## Record extracts
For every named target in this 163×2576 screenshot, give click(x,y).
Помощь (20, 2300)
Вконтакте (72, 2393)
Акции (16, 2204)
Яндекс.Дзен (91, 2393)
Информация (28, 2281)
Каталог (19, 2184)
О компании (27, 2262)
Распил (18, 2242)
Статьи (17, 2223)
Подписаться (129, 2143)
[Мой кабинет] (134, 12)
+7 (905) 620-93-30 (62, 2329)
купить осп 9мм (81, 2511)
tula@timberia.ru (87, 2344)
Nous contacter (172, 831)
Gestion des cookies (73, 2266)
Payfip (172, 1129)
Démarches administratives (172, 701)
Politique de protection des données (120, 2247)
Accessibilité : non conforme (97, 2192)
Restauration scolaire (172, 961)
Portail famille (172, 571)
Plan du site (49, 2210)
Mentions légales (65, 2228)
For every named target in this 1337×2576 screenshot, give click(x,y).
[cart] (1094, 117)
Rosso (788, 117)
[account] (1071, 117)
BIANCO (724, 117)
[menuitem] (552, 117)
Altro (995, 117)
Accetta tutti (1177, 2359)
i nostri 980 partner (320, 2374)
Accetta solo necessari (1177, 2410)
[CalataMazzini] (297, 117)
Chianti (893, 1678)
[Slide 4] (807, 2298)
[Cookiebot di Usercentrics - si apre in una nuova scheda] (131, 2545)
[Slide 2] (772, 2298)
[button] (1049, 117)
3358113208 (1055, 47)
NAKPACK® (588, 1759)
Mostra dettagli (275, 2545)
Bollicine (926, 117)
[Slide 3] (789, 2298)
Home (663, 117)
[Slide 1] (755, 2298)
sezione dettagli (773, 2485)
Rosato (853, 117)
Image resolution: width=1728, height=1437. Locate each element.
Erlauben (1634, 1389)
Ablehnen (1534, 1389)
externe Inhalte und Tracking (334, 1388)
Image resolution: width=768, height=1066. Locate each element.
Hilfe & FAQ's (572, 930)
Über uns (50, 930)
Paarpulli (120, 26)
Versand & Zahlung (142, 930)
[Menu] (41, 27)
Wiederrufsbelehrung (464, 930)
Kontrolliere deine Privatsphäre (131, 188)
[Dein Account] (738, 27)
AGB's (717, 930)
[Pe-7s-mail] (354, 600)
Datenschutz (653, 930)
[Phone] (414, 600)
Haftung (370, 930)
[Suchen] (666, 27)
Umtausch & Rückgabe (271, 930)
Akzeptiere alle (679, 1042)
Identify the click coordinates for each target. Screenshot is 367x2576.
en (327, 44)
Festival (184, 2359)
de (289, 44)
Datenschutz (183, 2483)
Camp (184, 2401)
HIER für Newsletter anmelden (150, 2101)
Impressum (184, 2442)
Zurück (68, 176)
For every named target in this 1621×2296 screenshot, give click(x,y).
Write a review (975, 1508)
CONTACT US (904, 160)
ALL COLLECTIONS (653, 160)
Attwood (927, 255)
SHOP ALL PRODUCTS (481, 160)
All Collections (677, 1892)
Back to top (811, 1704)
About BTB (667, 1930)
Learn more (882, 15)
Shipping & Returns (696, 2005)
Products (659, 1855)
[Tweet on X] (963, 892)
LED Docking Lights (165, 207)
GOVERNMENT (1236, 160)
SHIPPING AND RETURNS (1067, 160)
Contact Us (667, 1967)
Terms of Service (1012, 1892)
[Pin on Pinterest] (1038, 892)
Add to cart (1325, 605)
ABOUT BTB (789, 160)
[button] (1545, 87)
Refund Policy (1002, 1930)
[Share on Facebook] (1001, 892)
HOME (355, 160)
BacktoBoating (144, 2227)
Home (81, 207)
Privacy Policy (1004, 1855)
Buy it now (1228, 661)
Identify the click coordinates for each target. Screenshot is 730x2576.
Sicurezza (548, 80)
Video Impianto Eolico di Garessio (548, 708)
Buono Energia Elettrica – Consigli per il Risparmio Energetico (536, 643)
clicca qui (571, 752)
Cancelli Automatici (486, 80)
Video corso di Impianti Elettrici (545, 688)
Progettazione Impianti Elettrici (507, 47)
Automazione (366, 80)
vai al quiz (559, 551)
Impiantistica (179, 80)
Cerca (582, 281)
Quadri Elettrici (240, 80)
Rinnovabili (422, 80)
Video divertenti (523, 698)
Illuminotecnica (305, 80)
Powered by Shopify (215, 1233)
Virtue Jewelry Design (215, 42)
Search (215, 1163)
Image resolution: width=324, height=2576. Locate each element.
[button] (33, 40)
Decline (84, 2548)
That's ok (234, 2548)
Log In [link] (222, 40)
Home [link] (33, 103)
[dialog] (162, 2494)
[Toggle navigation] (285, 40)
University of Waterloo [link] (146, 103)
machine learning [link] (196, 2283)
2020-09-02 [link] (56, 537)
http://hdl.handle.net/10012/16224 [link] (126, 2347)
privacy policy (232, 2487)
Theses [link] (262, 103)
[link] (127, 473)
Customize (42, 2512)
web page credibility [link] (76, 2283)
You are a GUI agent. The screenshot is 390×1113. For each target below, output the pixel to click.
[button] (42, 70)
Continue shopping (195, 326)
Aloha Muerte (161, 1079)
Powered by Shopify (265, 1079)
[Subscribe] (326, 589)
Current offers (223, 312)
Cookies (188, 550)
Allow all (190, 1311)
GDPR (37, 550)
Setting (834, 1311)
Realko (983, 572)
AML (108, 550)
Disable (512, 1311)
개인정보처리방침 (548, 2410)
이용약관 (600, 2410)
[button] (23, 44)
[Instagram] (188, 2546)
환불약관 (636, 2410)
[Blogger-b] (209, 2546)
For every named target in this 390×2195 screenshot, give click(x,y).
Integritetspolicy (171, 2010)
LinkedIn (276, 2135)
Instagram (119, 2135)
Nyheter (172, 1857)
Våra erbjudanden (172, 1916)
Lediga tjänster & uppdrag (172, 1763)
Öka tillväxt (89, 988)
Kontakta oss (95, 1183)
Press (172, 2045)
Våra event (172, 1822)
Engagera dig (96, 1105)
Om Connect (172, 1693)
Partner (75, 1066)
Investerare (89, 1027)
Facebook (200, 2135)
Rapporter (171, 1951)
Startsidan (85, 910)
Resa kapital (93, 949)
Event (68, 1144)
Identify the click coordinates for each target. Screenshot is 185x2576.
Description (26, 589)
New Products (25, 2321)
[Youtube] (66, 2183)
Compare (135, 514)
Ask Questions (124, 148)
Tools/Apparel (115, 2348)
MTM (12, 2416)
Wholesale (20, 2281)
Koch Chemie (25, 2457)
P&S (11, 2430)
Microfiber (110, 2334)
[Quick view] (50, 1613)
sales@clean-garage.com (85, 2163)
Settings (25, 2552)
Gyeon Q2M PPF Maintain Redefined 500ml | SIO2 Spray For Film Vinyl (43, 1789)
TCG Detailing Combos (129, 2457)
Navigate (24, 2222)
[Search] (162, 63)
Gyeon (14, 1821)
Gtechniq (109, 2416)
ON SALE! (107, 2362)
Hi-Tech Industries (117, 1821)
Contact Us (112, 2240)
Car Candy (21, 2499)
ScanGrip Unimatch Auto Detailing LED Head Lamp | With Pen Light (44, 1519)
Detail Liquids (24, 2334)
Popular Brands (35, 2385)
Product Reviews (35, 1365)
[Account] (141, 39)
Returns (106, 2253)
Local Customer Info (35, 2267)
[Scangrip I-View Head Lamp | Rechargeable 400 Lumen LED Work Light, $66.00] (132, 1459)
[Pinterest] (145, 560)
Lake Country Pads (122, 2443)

## Exercise prompt
Pull every line with "element" from the records.

## Response
Image resolution: width=1728, height=1437. Locate each element.
Image resolution: width=768, height=1066. Locate each element.
Image resolution: width=324, height=2576. Locate each element.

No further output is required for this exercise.